Readers, Not Platforms

I’m late to the party as far as electronic books go. I’ve certainly been thinking about it.

I like the idea of reading my books, over the years, on a series of ever-lighter, ever-more useful reading devices. 1,000 books in your pocket? Sign me up! (I don’t, for the most part, need to feel the pages between my fingers. I want to read the words!) I like the idea of multimedia add-ons. (Imagine seeing pins in a map representing all the locations mentioned in all of Terry Pratchett’s Discworld novels. When was Klatch first mentioned?) I like the idea of reading while eating and not worrying about spilling something on the paper. I like the idea having my books backed up offsite, so a fire in my house won’t destroy my library.

There are many upsides. But there are also quite a few downsides.

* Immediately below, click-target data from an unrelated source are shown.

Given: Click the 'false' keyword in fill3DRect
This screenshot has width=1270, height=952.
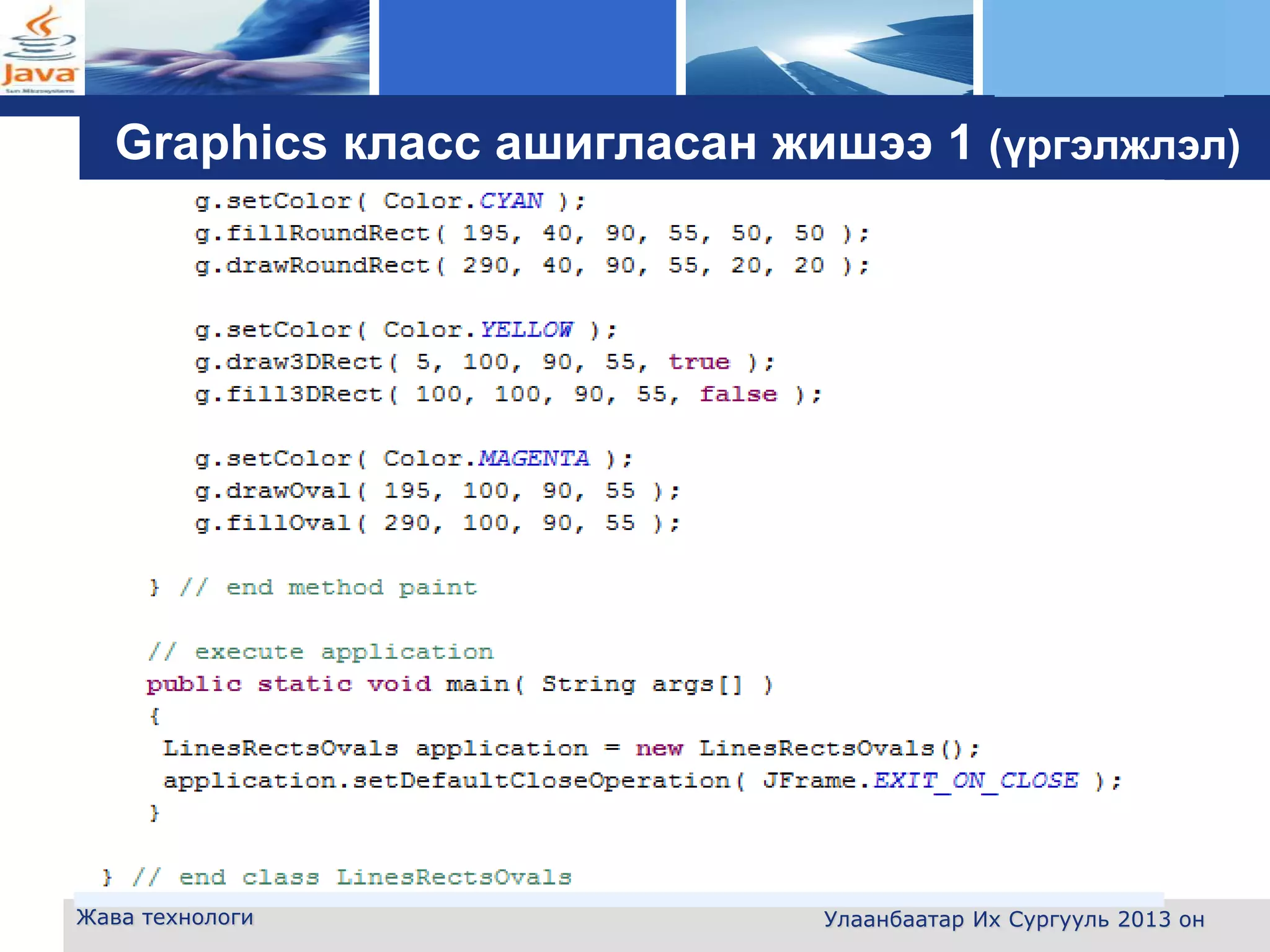Looking at the screenshot, I should pyautogui.click(x=738, y=394).
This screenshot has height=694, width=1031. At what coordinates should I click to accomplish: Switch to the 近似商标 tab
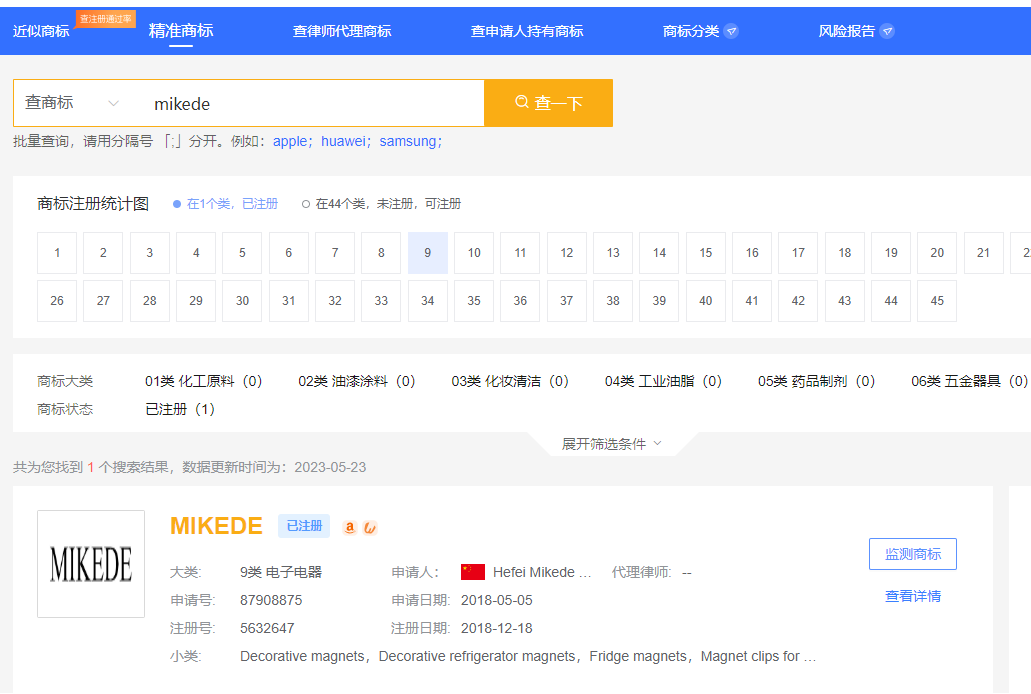pyautogui.click(x=41, y=30)
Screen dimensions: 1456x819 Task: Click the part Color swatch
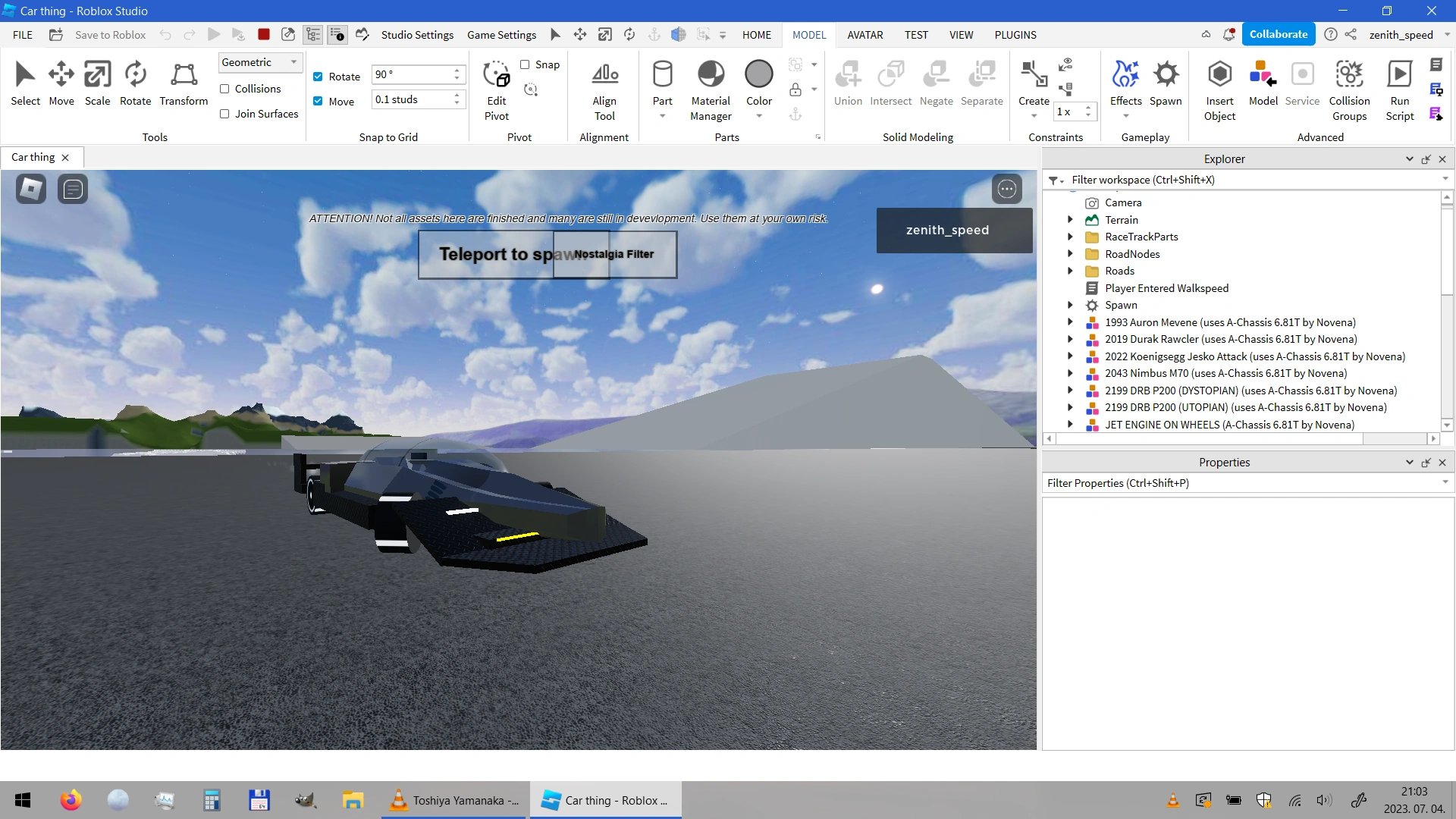point(758,74)
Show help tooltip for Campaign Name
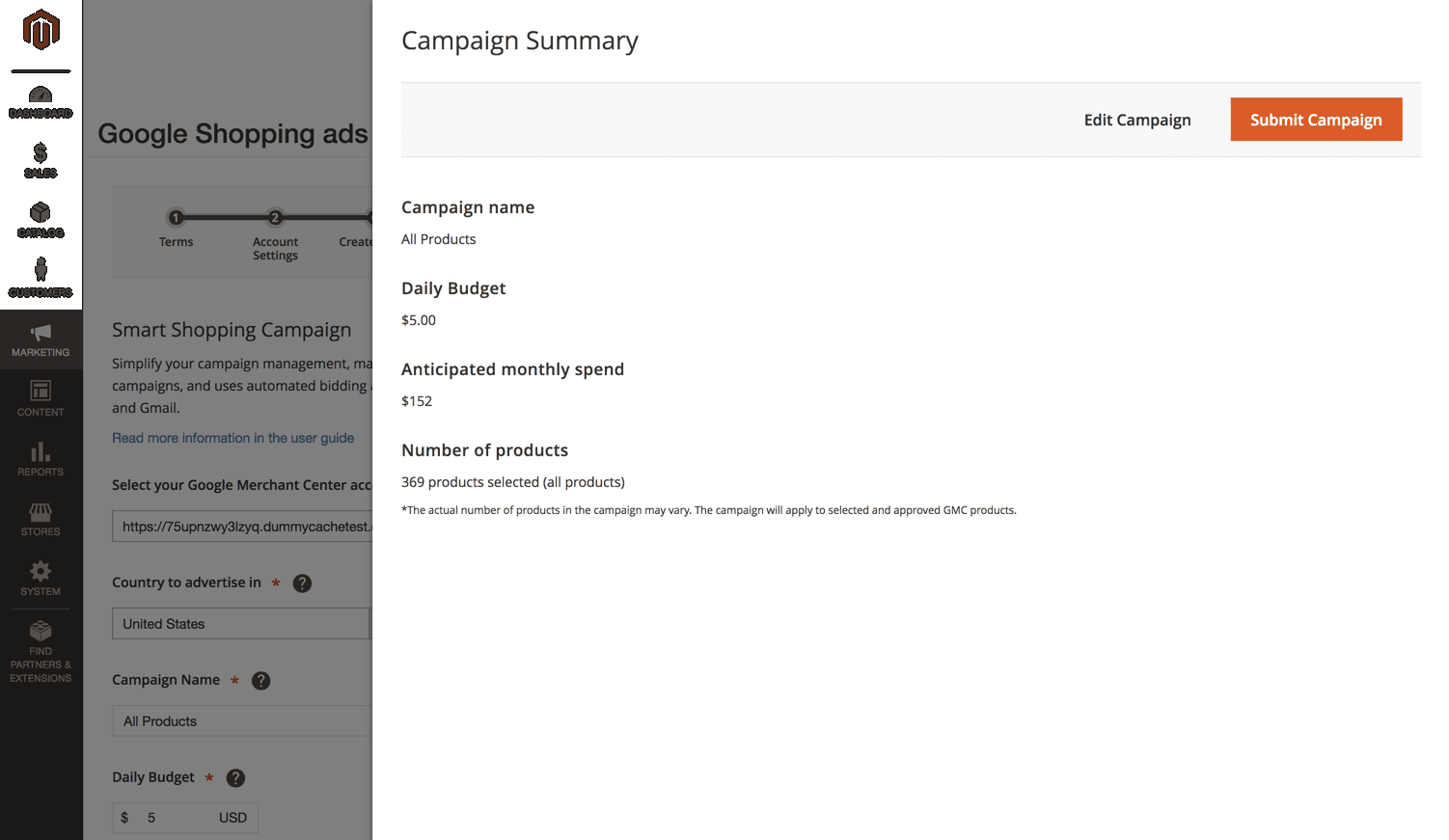 pos(260,681)
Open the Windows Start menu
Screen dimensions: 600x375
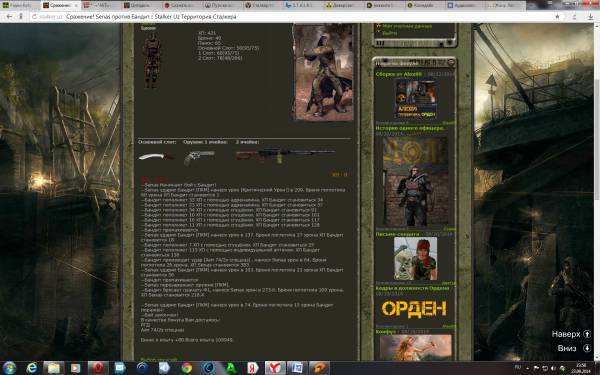(9, 368)
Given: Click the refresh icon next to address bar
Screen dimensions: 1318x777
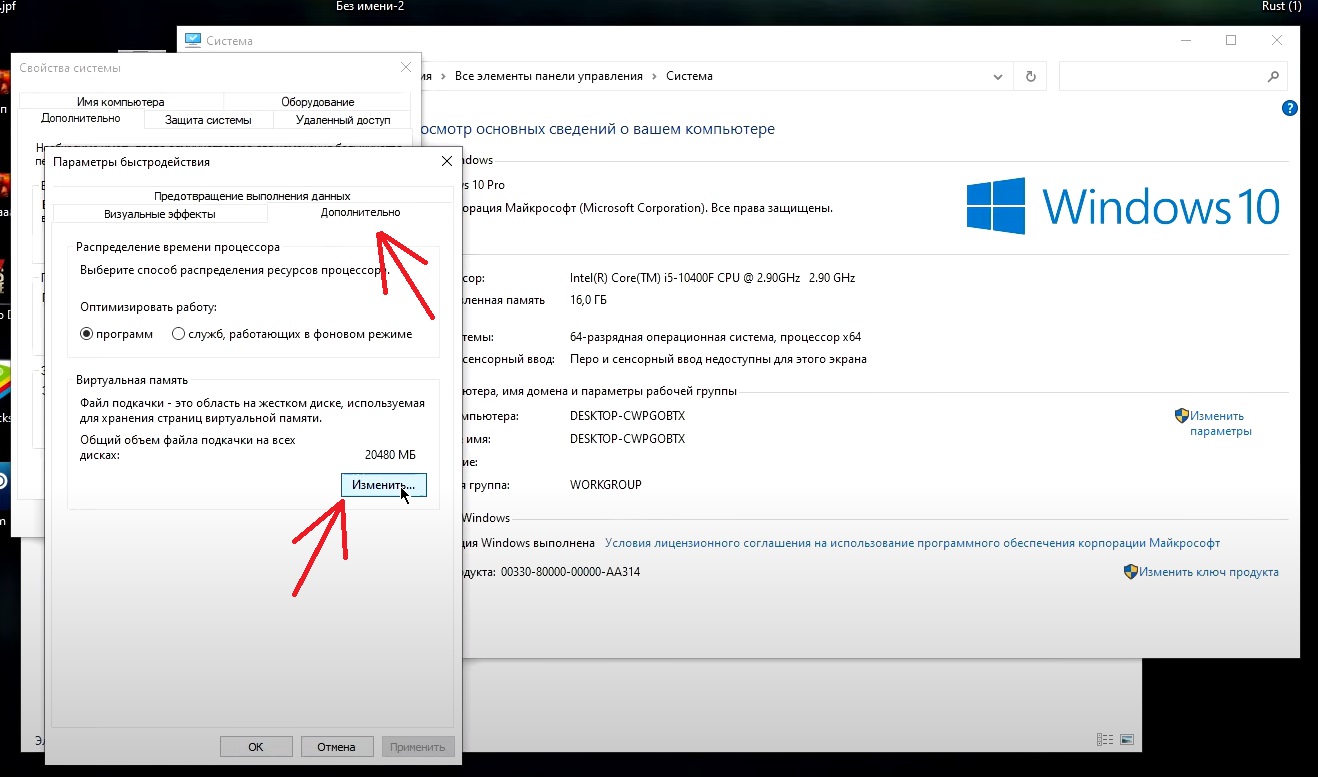Looking at the screenshot, I should point(1030,76).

What if book readers become a fragmented market? What if I can’t buy a reader that will read all my books, I need to buy two…or three? And what if the features I want are also distributed between devices? Sure, Kindle is available on Apple’s platforms, but iBooks aren’t available on the Kindle. (Are they?) What if the platforms I’ve bought books for remain closed and stagnant, so the kind of whiz-bang features I describe above are never developed for them, and I have to buy my books again to obtain them? What if nobody supports the formats I’ve purchased in 30 years?

You know what I really want? I want all those wonderfully aggressive and competitive companies to be competing on readers, not platforms. I want, when I buy a book, to be buying just the bits of the information, and that’s all. And any number of clever, resourceful companies could then compete on how to present them to me, how to index them, what wonderful multimedia add-ons they could create for them.

Which almost certainly means stripping DRM.

Until that happens (and it very likely never will), I’m going to be very justifiably cautious about my electronic book purchases.